Molecular dynamics study of temperature and defects on mechanical properties of Gr(GO)/C-S-H composites

Abstract

In this paper, the effects of temperature and different defect types on the interfacial properties, kinetic properties and mechanical properties of Gr(GO)/C-S-H composites were investigated by molecular dynamics. It is shown that the incorporation of graphene (Gr) and graphene oxide (GO) improves the mechanical properties of the calcium silicate hydrate (C-S-H) model to varying degrees. The presence of defects at different temperatures affects the ordering of oxygen (Ow) in water in the proximal range of interlayer Ca ions and can effectively influence the spatial correlation between interlayer Ca ions and oxygen (Oc) in functional groups.

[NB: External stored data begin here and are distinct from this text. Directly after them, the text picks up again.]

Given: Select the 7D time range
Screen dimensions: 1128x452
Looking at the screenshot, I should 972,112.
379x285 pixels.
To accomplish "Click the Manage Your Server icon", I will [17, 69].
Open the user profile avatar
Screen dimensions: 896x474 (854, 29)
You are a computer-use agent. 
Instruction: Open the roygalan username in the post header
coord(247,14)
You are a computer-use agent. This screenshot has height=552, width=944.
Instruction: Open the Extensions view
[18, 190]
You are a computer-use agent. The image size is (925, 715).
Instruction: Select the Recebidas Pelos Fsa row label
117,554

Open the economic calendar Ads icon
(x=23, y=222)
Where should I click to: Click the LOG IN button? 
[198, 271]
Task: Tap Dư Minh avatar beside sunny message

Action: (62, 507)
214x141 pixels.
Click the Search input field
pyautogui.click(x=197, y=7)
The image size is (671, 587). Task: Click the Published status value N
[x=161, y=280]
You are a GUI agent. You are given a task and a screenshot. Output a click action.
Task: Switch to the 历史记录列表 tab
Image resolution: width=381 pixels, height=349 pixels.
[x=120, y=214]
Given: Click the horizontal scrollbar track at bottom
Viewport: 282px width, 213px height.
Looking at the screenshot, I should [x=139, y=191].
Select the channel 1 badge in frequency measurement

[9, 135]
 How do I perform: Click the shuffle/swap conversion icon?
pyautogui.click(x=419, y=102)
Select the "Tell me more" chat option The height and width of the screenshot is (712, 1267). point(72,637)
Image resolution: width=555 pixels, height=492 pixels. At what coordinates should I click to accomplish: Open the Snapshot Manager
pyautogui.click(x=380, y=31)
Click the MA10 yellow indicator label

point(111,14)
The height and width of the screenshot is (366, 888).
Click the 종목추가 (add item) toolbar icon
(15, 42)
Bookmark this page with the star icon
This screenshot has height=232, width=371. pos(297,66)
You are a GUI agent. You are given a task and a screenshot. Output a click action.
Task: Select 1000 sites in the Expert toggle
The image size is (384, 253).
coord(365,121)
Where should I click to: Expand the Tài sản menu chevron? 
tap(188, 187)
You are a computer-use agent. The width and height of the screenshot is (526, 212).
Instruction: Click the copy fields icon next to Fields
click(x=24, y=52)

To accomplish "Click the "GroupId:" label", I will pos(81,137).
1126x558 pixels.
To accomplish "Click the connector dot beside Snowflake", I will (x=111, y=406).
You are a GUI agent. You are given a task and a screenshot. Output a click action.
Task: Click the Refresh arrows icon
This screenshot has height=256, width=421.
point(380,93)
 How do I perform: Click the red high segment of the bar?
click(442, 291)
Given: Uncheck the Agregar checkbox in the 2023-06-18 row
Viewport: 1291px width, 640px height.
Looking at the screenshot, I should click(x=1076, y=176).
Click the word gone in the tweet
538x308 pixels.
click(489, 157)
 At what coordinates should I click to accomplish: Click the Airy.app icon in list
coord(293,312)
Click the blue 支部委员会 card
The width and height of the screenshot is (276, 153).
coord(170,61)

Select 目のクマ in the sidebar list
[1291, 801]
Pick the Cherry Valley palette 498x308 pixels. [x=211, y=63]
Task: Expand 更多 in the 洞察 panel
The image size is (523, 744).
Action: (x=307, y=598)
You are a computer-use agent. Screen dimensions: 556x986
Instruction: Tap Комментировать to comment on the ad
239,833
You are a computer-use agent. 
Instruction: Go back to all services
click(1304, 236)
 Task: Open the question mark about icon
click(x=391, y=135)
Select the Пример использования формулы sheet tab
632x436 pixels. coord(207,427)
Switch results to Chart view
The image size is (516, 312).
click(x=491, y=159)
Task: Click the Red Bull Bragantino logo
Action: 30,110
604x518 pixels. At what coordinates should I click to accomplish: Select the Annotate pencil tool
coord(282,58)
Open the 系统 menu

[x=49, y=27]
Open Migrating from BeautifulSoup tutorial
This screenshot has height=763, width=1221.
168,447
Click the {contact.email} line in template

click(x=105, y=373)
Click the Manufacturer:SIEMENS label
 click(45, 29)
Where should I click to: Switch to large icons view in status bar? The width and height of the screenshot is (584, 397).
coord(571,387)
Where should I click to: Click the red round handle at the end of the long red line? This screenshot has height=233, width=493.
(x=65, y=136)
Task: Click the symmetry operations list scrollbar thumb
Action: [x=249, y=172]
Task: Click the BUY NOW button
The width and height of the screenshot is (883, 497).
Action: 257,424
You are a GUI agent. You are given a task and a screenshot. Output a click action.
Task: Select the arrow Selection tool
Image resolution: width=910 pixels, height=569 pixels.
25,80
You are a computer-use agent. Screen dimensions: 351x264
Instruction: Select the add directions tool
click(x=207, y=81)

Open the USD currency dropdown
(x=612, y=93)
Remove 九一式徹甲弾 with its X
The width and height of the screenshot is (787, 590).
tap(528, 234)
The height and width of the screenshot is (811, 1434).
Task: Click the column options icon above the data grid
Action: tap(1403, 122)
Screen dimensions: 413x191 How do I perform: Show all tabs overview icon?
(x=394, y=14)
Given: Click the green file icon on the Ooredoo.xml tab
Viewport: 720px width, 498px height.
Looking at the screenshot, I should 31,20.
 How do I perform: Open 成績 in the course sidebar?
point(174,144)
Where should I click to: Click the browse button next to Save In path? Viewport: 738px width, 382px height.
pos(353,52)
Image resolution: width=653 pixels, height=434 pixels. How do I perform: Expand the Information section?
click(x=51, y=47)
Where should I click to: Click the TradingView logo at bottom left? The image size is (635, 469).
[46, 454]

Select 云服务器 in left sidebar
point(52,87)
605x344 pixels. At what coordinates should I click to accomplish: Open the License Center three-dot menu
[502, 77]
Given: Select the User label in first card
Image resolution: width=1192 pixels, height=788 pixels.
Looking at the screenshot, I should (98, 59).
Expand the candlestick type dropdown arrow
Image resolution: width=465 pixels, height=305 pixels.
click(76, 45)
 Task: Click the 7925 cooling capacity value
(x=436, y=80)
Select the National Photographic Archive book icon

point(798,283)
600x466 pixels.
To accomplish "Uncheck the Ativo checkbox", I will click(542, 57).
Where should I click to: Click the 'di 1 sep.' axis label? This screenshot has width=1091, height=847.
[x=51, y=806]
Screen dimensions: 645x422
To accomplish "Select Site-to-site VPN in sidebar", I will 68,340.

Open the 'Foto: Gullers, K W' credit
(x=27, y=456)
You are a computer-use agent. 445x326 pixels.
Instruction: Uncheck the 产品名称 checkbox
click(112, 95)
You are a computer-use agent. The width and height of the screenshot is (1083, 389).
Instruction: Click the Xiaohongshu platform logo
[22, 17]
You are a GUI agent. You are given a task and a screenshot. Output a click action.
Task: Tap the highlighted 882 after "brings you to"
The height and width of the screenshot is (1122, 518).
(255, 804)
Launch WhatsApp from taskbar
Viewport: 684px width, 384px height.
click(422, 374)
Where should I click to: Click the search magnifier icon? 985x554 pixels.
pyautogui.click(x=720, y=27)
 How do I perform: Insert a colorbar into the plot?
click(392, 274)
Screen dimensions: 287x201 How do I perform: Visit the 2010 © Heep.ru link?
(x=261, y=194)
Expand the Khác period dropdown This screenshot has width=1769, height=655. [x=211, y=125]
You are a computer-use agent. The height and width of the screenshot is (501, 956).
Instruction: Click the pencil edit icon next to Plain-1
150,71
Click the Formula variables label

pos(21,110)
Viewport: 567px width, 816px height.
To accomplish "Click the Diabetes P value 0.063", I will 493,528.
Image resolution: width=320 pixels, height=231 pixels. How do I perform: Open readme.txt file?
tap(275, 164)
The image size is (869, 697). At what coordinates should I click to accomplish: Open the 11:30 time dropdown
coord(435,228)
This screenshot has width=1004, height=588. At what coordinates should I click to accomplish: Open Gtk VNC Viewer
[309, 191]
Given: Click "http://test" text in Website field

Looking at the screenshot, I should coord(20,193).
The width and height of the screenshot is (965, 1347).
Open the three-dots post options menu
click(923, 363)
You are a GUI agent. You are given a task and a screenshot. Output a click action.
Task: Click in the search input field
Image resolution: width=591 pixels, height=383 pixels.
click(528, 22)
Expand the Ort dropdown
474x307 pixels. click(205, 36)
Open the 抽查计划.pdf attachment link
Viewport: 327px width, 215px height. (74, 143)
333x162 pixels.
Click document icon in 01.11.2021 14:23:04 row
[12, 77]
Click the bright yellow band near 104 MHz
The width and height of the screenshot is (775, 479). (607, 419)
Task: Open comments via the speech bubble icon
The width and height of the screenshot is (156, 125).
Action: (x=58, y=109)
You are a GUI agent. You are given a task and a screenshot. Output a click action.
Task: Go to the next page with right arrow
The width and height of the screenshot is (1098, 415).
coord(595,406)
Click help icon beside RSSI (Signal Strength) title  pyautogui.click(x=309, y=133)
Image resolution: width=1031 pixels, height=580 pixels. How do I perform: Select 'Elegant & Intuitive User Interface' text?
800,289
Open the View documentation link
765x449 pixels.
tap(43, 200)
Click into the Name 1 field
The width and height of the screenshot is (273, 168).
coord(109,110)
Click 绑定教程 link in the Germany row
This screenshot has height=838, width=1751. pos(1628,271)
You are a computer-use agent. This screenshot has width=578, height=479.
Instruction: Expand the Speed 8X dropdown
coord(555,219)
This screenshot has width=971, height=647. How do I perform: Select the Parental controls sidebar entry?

The bond lengths of some Caw-Oc at different temperatures can be modulated by defects, thus affecting the interaction between calcium ions and graphene oxide. Compared with Gr/GO and C-S-H composites in perfect state, the incorporation of defects slows down the rate of C atoms, which can effectively enhance the interfacial connection. At temperatures of 100K-300 K, the effect of defect type on Gr/GO and C-S-H composites is small and the mobility of H atoms did not change significantly. Whereas, at high temperatures 400 K and 500 K, the presence of defects gives higher mobility of H atoms, which affects the properties of the composites. The tensile strength (compressive strength) and Young's modulus of Gr(GO)/C-S-H composites at perfect and different defect types basically show a decreasing trend with increasing temperature. The system structure changes during the relaxation process because of the different defect types and Gr (GO), which make the initial structure different, and thus the mechanical properties change.